When I run this code in python 2.7, I get this error:
Traceback (most recent call last):
File "C:\Python26\Lib\site-packages\pyutilib.subprocess-3.5.4\setup.py", line 30, in <module>
long_description = read('README.txt'),
File "C:\Python26\Lib\site-packages\pyutilib.subprocess-3.5.4\setup.py", line 19, in read
return open(os.path.join(os.path.dirname(__file__), *rnames)).read()
NameError: global name '__file__' is not defined
code is:
import os
from setuptools import setup
def read(*rnames):
return open(os.path.join(os.path.dirname(__file__), *rnames)).read()

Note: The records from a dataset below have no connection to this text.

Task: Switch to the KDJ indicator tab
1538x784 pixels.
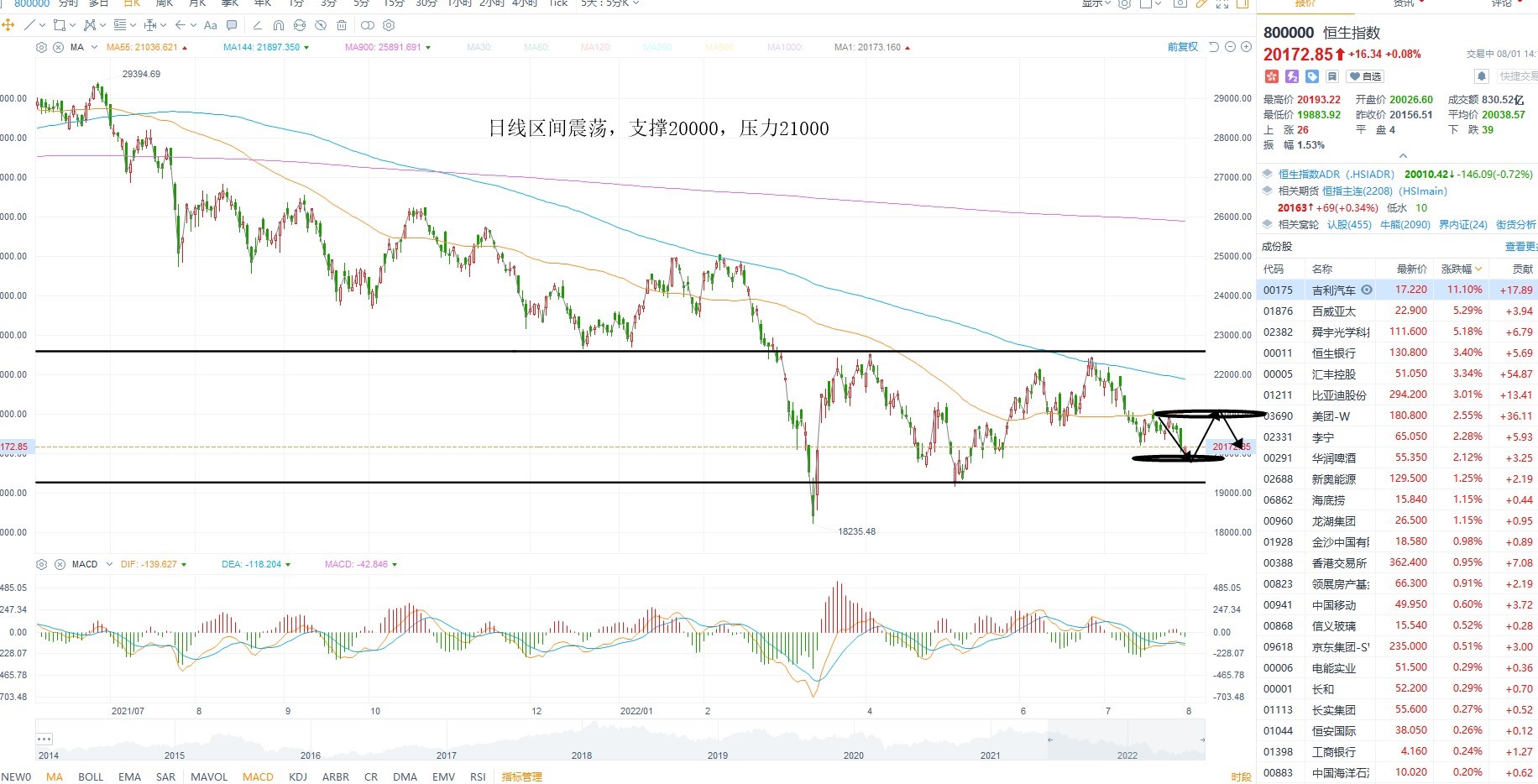Action: (x=298, y=776)
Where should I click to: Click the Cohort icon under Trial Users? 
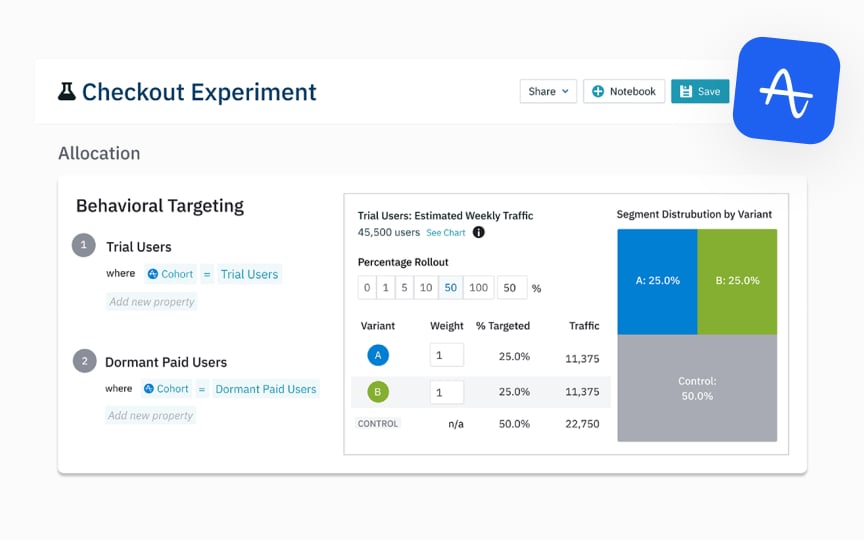click(x=153, y=274)
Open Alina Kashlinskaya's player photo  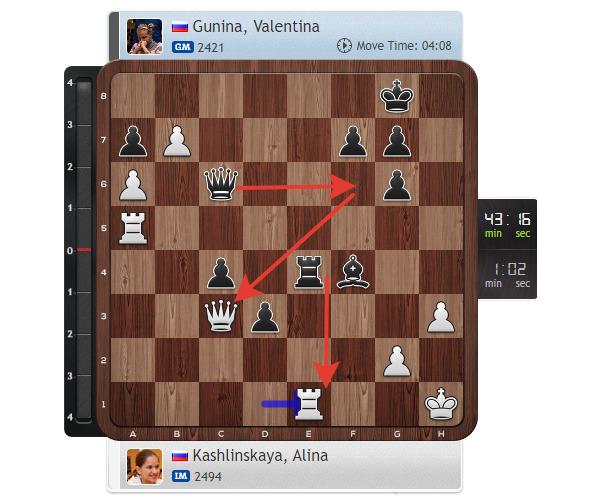[144, 466]
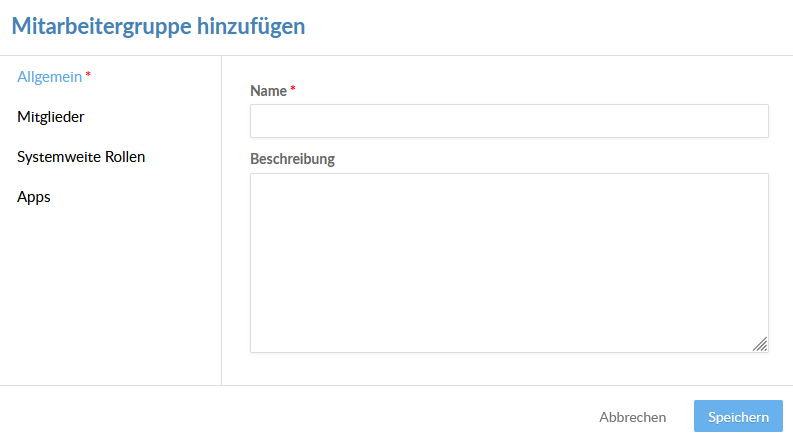Focus the Name input field
Viewport: 793px width, 442px height.
tap(509, 121)
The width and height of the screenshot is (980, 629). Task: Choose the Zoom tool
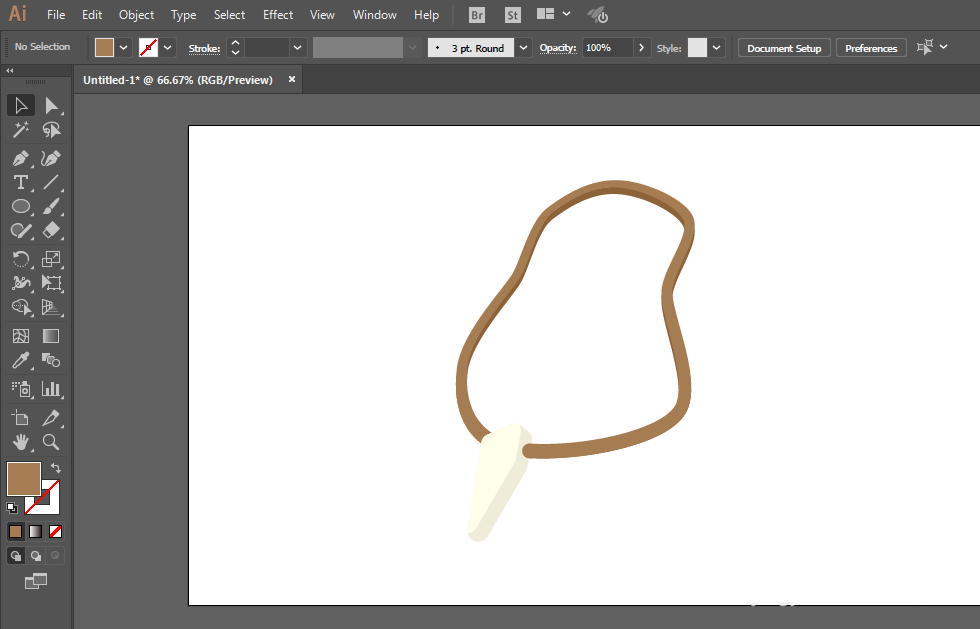(x=51, y=442)
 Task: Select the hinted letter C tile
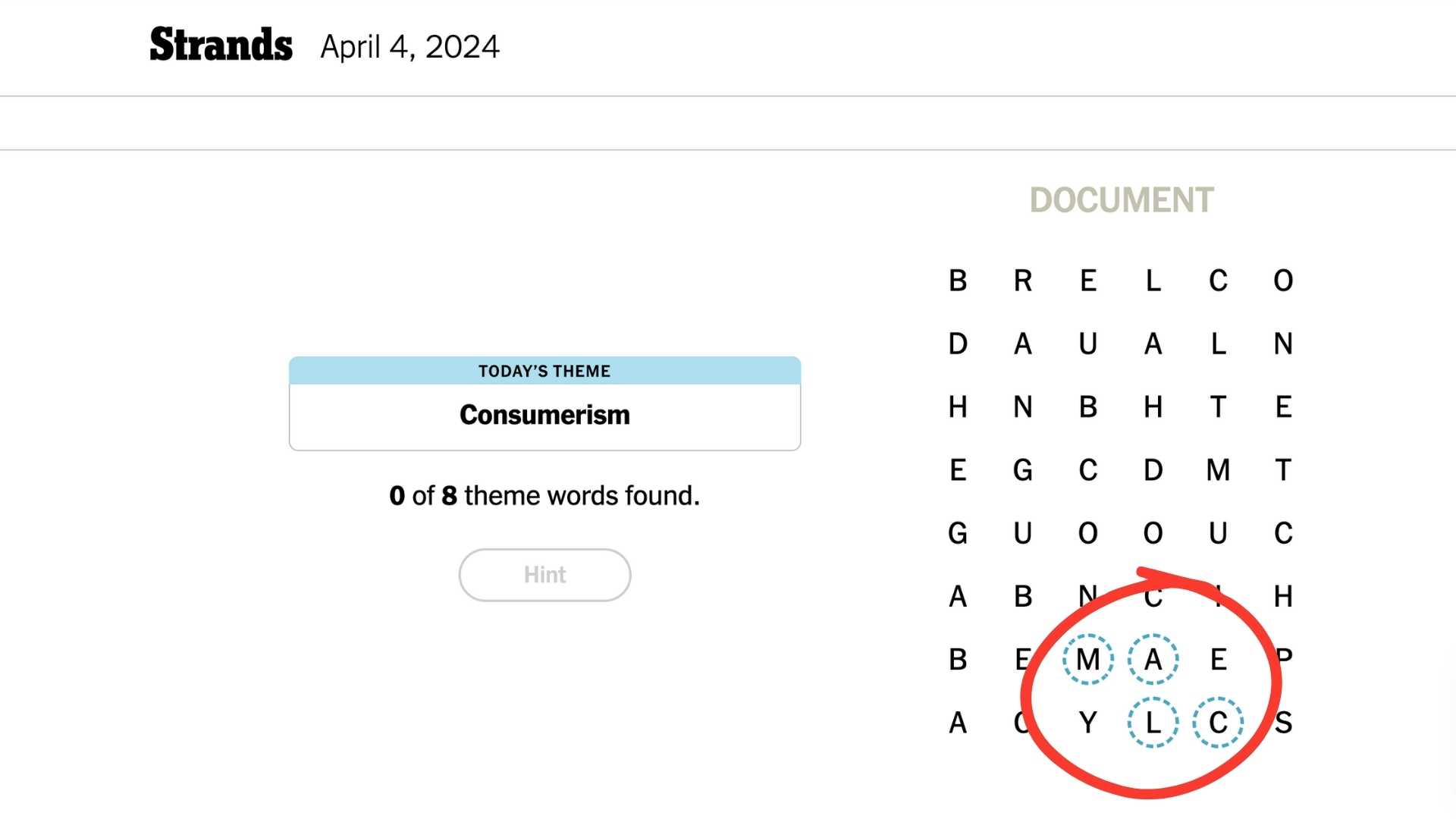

setup(name="pyutilib.subprocess",
version='3.5.4',
maintainer='William E. Hart',
maintainer_email='wehart#sandia.gov',
url = 'https://software.sandia.gov/svn/public/pyutilib/pyutilib.subprocess',
license = 'BSD',
platforms = ["any"],
description = 'PyUtilib utilites for managing subprocesses.',
long_description = read('README.txt'),
classifiers = [
'Development Status :: 4 - Beta',
'Intended Audience :: End Users/Desktop',
'License :: OSI Approved :: BSD License',
'Natural Language :: English',
'Operating System :: Microsoft :: Windows',
'Operating System :: Unix',
'Programming Language :: Python',
'Programming Language :: Unix Shell',
'Topic :: Scientific/Engineering :: Mathematics',
'Topic :: Software Development :: Libraries :: Python Modules'],
packages=['pyutilib', 'pyutilib.subprocess', 'pyutilib.subprocess.tests'],
keywords=['utility'],
namespace_packages=['pyutilib'],
install_requires=['pyutilib.common', 'pyutilib.services']
)
This error comes when you append this line os.path.join(os.path.dirname(__file__)) in python interactive shell.
Python Shell doesn't detect current file path in __file__ and it's related to your filepath in which you added this line
So you should write this line os.path.join(os.path.dirname(__file__)) in file.py. and then run python file.py, It works because it takes your filepath.
I had the same problem with PyInstaller and Py2exe so I came across the resolution on the FAQ from cx-freeze.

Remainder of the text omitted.